Robin Williams turned me into a teacher. Turned me onto poetry. Made me want to believe in the power of words and music.
Granted, he didn’t write the screenplay for Dead Poets Society, but I doubt it could have been told as well with someone else at the helm. And it doesn’t really make a difference. Because for me, he will always be the Captain.
I was in high school at the time and my experience with education had been less than stellar. I had teachers that destroyed subjects for me. Teachers that didn’t care. I loved writing and my principal wouldn’t let me in the creative writing class. Loved English but I wasn’t allowed to take the AP class. Needless to say, I eagerly awaited the day that I could walk away from education forever and settle down into some profession that required minimal intellectual aggravation.
And then there was Dead Poets Society.
I wanted to be in that school. I was so starved for inspiration, for someone to believe in me, that I would pretend I was one of the boys in the class. I even looked for glasses that matched the ones worn by Robert Sean Leonard when he reads from that God-awful guide to poetry at the beginning of the film.
After graduation, my friends and I started our own Dead Poets Society. I was in Israel for the year and would escape to random caves and archeological digs in the middle of the night with a book of poetry, some candles, and my friends. We climbed the Old City walls at 3AM and stormed the ramparts when everyone else was asleep. One night, we met some strangers and took them with us to our abandoned caves and asked them to read poetry with us. I still have our poetry book, purchased in a used book shop that year:
It was remarkable that we even survived. Remarkable that we weren’t shot, or entombed, or kidnapped. We were crazy Americans in a foreign country, but we were “sucking the marrow out of life” and enjoying every minute. When we returned to the states, no one believed us. The stories seemed unreal. Too perfect. And they were. At least for the people who kept their fictions on pages or screens. For us, well, those were the realities we wanted and so we abandoned safety and rules and made the movie our life. We were Mr. Keating’s students.

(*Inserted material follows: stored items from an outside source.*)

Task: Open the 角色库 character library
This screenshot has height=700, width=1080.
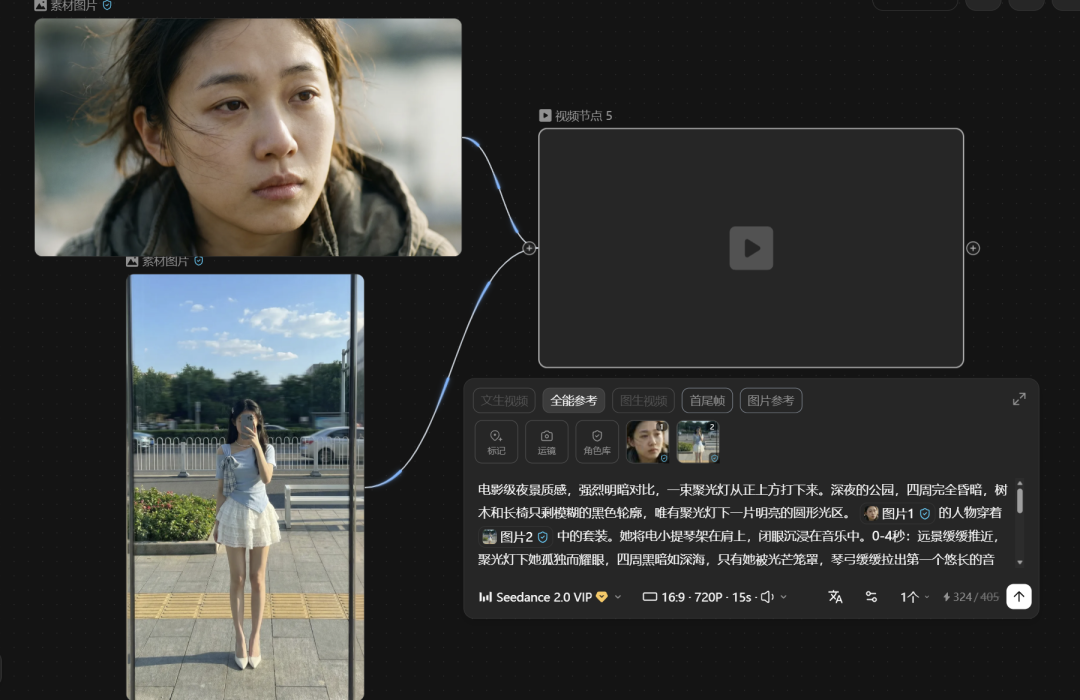Action: [x=596, y=441]
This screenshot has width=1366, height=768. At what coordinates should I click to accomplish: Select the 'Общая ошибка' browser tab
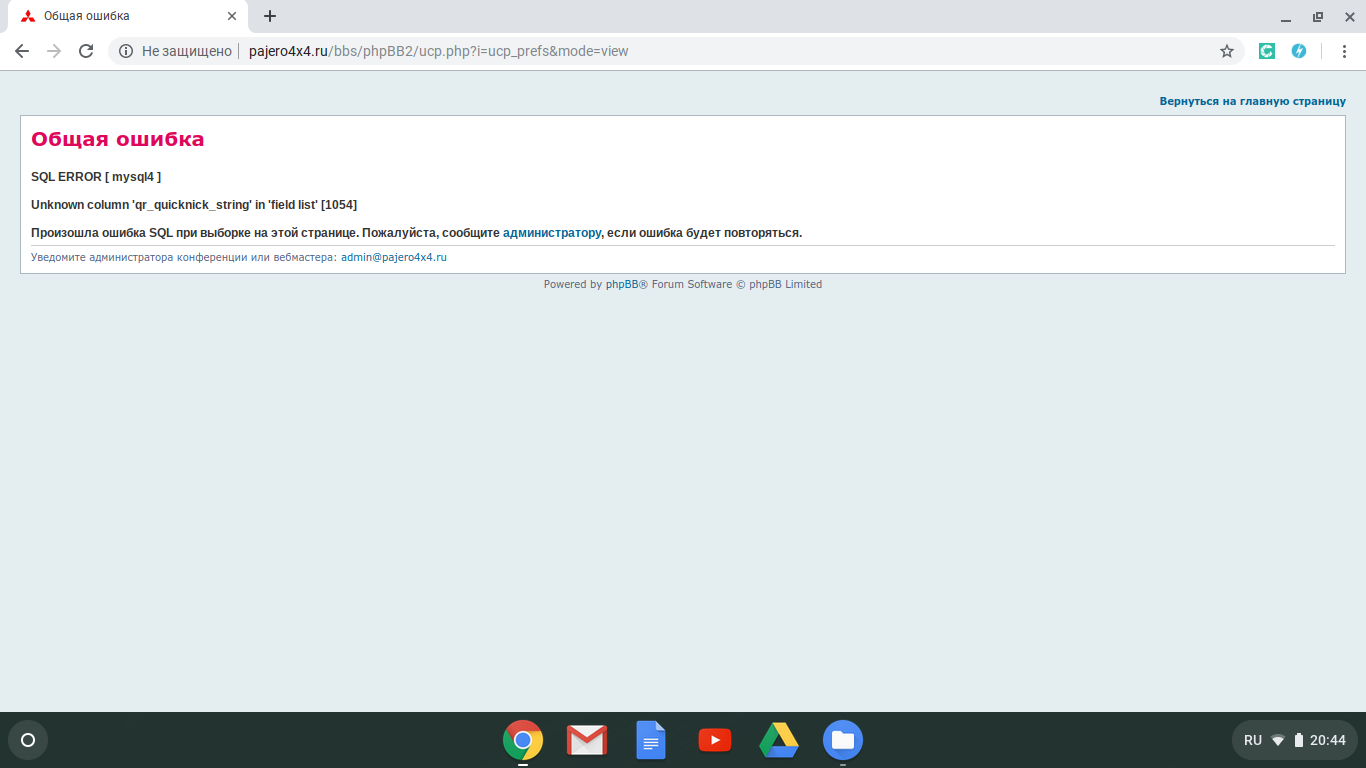pos(120,16)
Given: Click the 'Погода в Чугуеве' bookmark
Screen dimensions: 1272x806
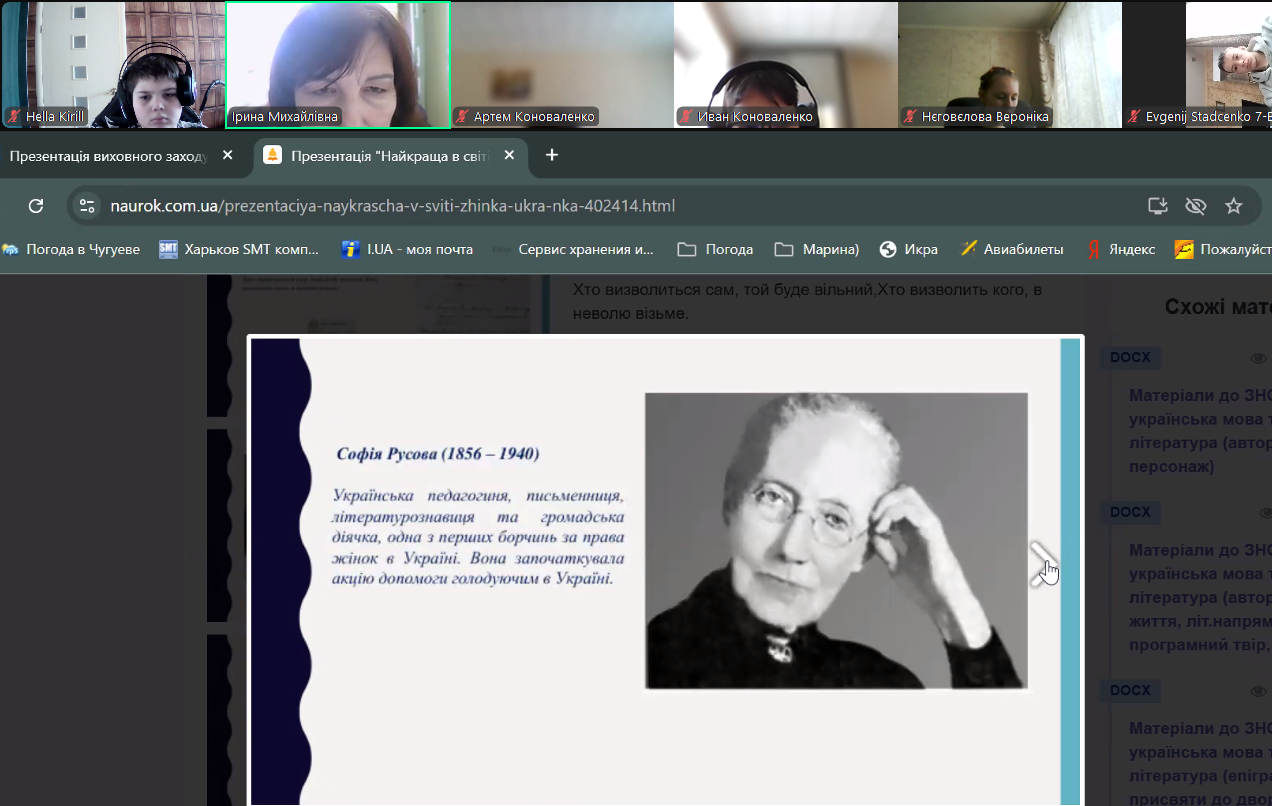Looking at the screenshot, I should [x=71, y=249].
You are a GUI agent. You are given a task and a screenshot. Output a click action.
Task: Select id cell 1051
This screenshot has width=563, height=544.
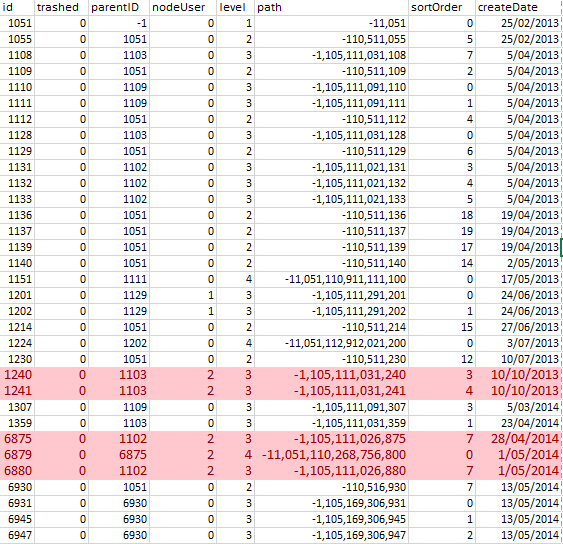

Stephen King inspired me to write, but Robin Williams was the teacher I was wishing for. He was the one that could have lit a fire under me in High School when all I was doing was dreaming of the end of the day. And he was the one that guided me on my first day of work as an English teacher. He was the teacher I wanted to be.
I am keenly aware of the impact a character can have on a person’s life because my life has always been influenced by books, TV, and movies. When I heard that Robin Williams died, it knocked the wind out of me. For someone whose daily choices in my classroom were so influenced by a character he played, I felt like I had lost a mentor. I had lost my captain.
It’s too late for me to write to him and let him know what he did for me. Too late to tell him that he was the one that could always make me laugh. Too late to tell him that his talents spanned generations, that my kids think of him when they think of Peter Pan. That he will always be the nanny everyone wants, the doctor everyone looks for, the DJ we want to hear. That he was the consummate teacher and my captain. Always.
I will miss him and all the characters that will no longer live through him.
And I’m so sorry I waited to thank him.